### Problem requirements:
The full set of entries must be copied exactly.

+ + +

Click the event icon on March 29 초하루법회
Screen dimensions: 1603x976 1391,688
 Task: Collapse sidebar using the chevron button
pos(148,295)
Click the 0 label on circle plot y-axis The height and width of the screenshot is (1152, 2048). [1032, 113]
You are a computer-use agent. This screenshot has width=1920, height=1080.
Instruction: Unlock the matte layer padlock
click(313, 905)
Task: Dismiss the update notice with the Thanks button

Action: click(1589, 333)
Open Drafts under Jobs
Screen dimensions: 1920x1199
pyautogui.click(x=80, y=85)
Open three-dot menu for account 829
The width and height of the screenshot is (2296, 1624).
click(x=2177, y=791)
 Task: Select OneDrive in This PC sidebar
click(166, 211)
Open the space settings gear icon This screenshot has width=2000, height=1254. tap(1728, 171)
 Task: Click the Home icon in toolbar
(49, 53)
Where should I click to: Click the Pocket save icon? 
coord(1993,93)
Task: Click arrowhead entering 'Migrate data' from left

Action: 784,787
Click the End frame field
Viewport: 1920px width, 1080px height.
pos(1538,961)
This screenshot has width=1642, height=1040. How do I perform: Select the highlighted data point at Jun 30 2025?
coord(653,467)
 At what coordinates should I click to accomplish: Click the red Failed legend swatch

+ + +

### Response to the task:
Click the event icon on March 29 초하루법회
Screen dimensions: 1603x976 1391,688
 Task: Collapse sidebar using the chevron button
pos(148,295)
Click the 0 label on circle plot y-axis The height and width of the screenshot is (1152, 2048). [1032, 113]
You are a computer-use agent. This screenshot has width=1920, height=1080.
Instruction: Unlock the matte layer padlock
click(313, 905)
Task: Dismiss the update notice with the Thanks button

Action: click(1589, 333)
Open Drafts under Jobs
Screen dimensions: 1920x1199
pyautogui.click(x=80, y=85)
Open three-dot menu for account 829
The width and height of the screenshot is (2296, 1624).
click(x=2177, y=791)
 Task: Select OneDrive in This PC sidebar
click(166, 211)
Open the space settings gear icon This screenshot has width=2000, height=1254. tap(1728, 171)
 Task: Click the Home icon in toolbar
(49, 53)
Where should I click to: Click the Pocket save icon? 
coord(1993,93)
Task: Click arrowhead entering 'Migrate data' from left

Action: 784,787
Click the End frame field
Viewport: 1920px width, 1080px height.
pos(1538,961)
This screenshot has width=1642, height=1040. How do I perform: Select the highlighted data point at Jun 30 2025?
coord(653,467)
 At what coordinates should I click to accomplish: Click the red Failed legend swatch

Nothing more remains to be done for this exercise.